Rodríguez, from Los Andes University, says many nongovernmental organizations have tense relationships with the government.
“Unless they conform to the government’s priorities they won’t be seeing those funds,” he says.
Counting on local private philanthropy is also complicated, analysts say, because it is nearly non-existent in Latin America. Michael Layton, director of a center that studies philanthropy and civil society at the Instituto Tecnológico Autónomo de México (ITAM) says that in Latin America there is a “cultural resistance” to giving.
“People want to take care of their family first. Their responsibility to their communities is clearly secondary,” Mr. Layton says, adding that Latin Americans are more likely to give a few coins directly to a beggar on the street than give to a charitable organization.
“Within the past decade there has been a call for corporate social responsibility but that sort of philanthropy is new and disorganized,” Layton says. “Companies know they ought to be doing something but they’re not quite sure what.”
Companies, like governments, are likely to stick to issues that are not controversial, such as education or hunger, and that do not go against corporate interests. So NGOs that monitor the environmental impact of extractive industries, for example, are unlikely to attract corporate philanthropy, and even if they did, may not accept it.

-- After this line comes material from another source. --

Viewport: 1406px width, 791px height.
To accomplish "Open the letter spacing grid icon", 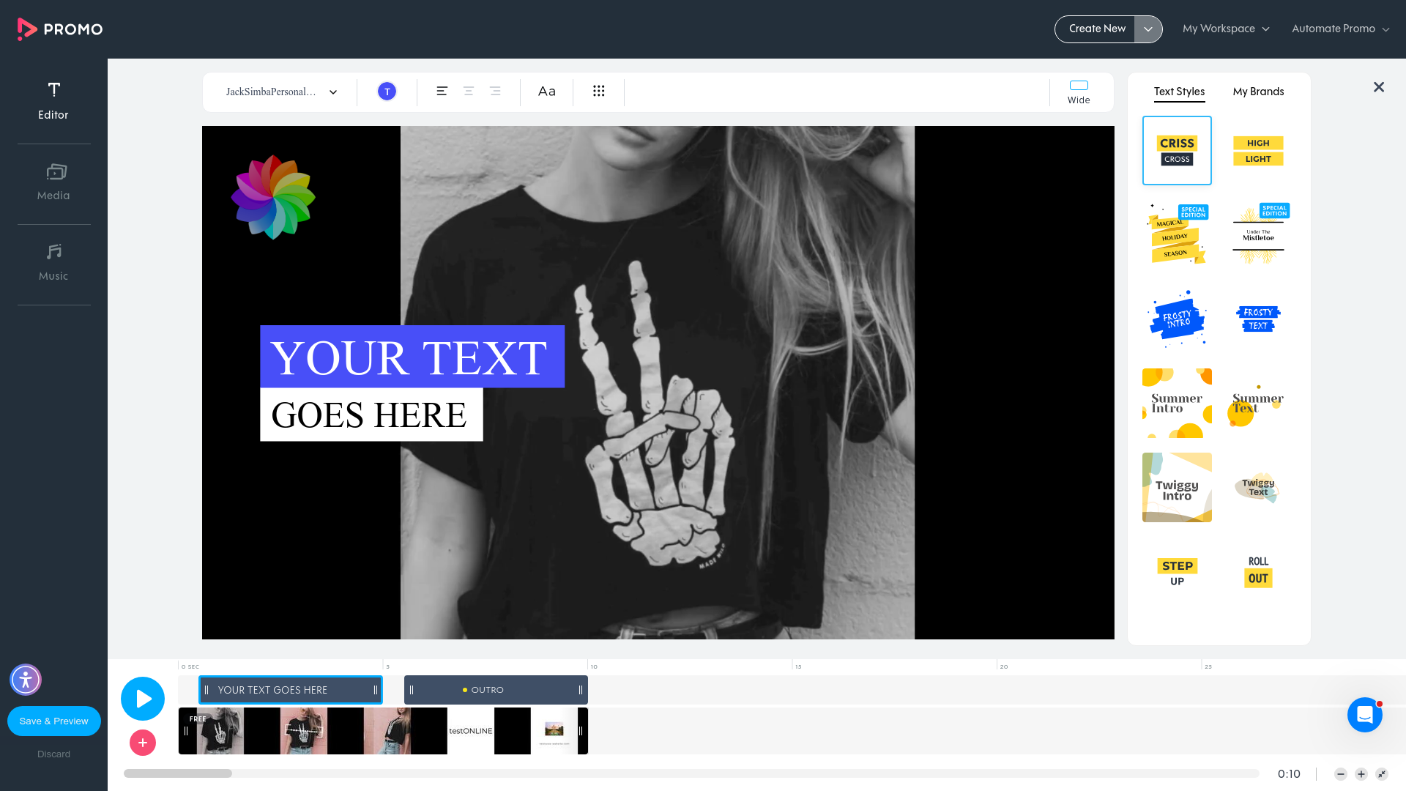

Villota's NGO, Esfera Azul, for example, turned down funds from an organization controlled by the owners of large sugar cane plantations, whose development model goes against its principles. She felt it was an attempt to co-opt her group.
Marta Villa, who heads Corporación Region, an NGO in Medellin, Colombia that focuses on human rights and civic education, says that NGOs that challenge the status quo may be forced to close their doors. “Our role as watchdog is in danger,” says Ms. Villa.
Cynthia Sanborn, a researcher at Lima’s Universidad del Pacifico who has studied philanthropy and social change in Peru and the rest of the region, says that to maintain a watchdog role, Latin American NGOs have to get creative. “They have been so dependent on foreign assistance for so long that they’ve never had to develop different sources of funding.”
Corporación Region, whose staff has dropped from about 60 people to just 16 over the past several years, is willing to try anything. Villa says she has held some exploratory meetings with local business groups. They showed polite interest but little else, she says. Her NGO is also soliciting funds directly from the public, something they had never considered trying before.
“This situation forces us to reinvent ourselves,” says Villa.